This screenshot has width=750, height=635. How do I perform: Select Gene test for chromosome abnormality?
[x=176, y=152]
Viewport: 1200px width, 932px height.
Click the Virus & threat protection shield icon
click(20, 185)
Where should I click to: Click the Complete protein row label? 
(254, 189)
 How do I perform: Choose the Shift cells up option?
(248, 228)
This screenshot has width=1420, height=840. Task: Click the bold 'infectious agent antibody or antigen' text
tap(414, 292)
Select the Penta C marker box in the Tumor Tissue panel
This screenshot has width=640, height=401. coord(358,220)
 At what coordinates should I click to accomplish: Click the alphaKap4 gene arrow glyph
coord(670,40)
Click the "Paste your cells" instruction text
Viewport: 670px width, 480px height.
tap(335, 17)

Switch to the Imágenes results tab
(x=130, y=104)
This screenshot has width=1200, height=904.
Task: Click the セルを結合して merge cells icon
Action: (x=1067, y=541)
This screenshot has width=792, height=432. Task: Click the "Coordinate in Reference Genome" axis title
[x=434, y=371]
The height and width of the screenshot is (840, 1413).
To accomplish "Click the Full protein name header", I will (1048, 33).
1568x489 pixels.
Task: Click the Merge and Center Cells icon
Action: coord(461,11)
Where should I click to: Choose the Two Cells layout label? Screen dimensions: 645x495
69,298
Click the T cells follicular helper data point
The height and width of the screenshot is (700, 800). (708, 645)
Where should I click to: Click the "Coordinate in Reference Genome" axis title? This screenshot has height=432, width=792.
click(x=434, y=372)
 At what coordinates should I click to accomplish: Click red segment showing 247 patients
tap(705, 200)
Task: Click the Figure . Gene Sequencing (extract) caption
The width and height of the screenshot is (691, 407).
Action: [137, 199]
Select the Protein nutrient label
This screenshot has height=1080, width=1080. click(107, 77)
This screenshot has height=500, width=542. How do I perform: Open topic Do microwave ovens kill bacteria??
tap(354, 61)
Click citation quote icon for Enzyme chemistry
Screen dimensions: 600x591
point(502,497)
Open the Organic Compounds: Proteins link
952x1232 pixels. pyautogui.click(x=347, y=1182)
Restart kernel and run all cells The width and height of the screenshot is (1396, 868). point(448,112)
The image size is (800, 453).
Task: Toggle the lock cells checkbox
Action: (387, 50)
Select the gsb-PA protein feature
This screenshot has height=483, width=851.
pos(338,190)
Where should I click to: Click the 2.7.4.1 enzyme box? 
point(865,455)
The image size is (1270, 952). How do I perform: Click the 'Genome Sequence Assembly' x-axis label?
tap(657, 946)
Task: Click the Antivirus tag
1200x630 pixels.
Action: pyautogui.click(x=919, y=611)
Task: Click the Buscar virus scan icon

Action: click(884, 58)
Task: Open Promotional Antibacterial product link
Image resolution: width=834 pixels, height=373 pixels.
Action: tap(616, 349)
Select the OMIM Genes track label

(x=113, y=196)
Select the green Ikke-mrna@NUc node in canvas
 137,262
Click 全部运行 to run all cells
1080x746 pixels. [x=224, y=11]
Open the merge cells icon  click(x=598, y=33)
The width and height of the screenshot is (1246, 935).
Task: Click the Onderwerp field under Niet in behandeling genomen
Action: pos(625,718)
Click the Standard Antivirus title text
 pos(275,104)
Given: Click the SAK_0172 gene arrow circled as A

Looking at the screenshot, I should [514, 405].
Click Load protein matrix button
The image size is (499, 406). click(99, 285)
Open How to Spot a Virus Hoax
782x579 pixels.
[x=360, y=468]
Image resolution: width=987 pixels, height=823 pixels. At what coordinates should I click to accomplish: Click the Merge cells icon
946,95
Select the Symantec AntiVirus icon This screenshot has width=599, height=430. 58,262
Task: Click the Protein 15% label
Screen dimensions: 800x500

######

What you should do = Would you repeat all of the entries exactly?

Solution to the problem =
This screenshot has width=750, height=635. How do I perform: Select Gene test for chromosome abnormality?
[x=176, y=152]
Viewport: 1200px width, 932px height.
Click the Virus & threat protection shield icon
click(20, 185)
Where should I click to: Click the Complete protein row label? 
(254, 189)
 How do I perform: Choose the Shift cells up option?
(248, 228)
This screenshot has width=1420, height=840. Task: Click the bold 'infectious agent antibody or antigen' text
tap(414, 292)
Select the Penta C marker box in the Tumor Tissue panel
This screenshot has width=640, height=401. coord(358,220)
 At what coordinates should I click to accomplish: Click the alphaKap4 gene arrow glyph
coord(670,40)
Click the "Paste your cells" instruction text
Viewport: 670px width, 480px height.
tap(335, 17)

Switch to the Imágenes results tab
(x=130, y=104)
This screenshot has width=1200, height=904.
Task: Click the セルを結合して merge cells icon
Action: (x=1067, y=541)
This screenshot has width=792, height=432. Task: Click the "Coordinate in Reference Genome" axis title
[x=434, y=371]
The height and width of the screenshot is (840, 1413).
To accomplish "Click the Full protein name header", I will (1048, 33).
1568x489 pixels.
Task: Click the Merge and Center Cells icon
Action: coord(461,11)
Where should I click to: Choose the Two Cells layout label? Screen dimensions: 645x495
69,298
Click the T cells follicular helper data point
The height and width of the screenshot is (700, 800). (708, 645)
Where should I click to: Click the "Coordinate in Reference Genome" axis title? This screenshot has height=432, width=792.
click(x=434, y=372)
 At what coordinates should I click to accomplish: Click red segment showing 247 patients
tap(705, 200)
Task: Click the Figure . Gene Sequencing (extract) caption
The width and height of the screenshot is (691, 407).
Action: [137, 199]
Select the Protein nutrient label
This screenshot has height=1080, width=1080. click(107, 77)
This screenshot has height=500, width=542. How do I perform: Open topic Do microwave ovens kill bacteria??
tap(354, 61)
Click citation quote icon for Enzyme chemistry
Screen dimensions: 600x591
point(502,497)
Open the Organic Compounds: Proteins link
952x1232 pixels. pyautogui.click(x=347, y=1182)
Restart kernel and run all cells The width and height of the screenshot is (1396, 868). point(448,112)
The image size is (800, 453).
Task: Toggle the lock cells checkbox
Action: (387, 50)
Select the gsb-PA protein feature
This screenshot has height=483, width=851.
pos(338,190)
Where should I click to: Click the 2.7.4.1 enzyme box? 
point(865,455)
The image size is (1270, 952). How do I perform: Click the 'Genome Sequence Assembly' x-axis label?
tap(657, 946)
Task: Click the Antivirus tag
1200x630 pixels.
Action: pyautogui.click(x=919, y=611)
Task: Click the Buscar virus scan icon

Action: click(884, 58)
Task: Open Promotional Antibacterial product link
Image resolution: width=834 pixels, height=373 pixels.
Action: tap(616, 349)
Select the OMIM Genes track label

(x=113, y=196)
Select the green Ikke-mrna@NUc node in canvas
 137,262
Click 全部运行 to run all cells
1080x746 pixels. [x=224, y=11]
Open the merge cells icon  click(x=598, y=33)
The width and height of the screenshot is (1246, 935).
Task: Click the Onderwerp field under Niet in behandeling genomen
Action: pos(625,718)
Click the Standard Antivirus title text
 pos(275,104)
Given: Click the SAK_0172 gene arrow circled as A

Looking at the screenshot, I should [514, 405].
Click Load protein matrix button
The image size is (499, 406). click(99, 285)
Open How to Spot a Virus Hoax
782x579 pixels.
[x=360, y=468]
Image resolution: width=987 pixels, height=823 pixels. At what coordinates should I click to accomplish: Click the Merge cells icon
946,95
Select the Symantec AntiVirus icon This screenshot has width=599, height=430. 58,262
Task: Click the Protein 15% label
Screen dimensions: 800x500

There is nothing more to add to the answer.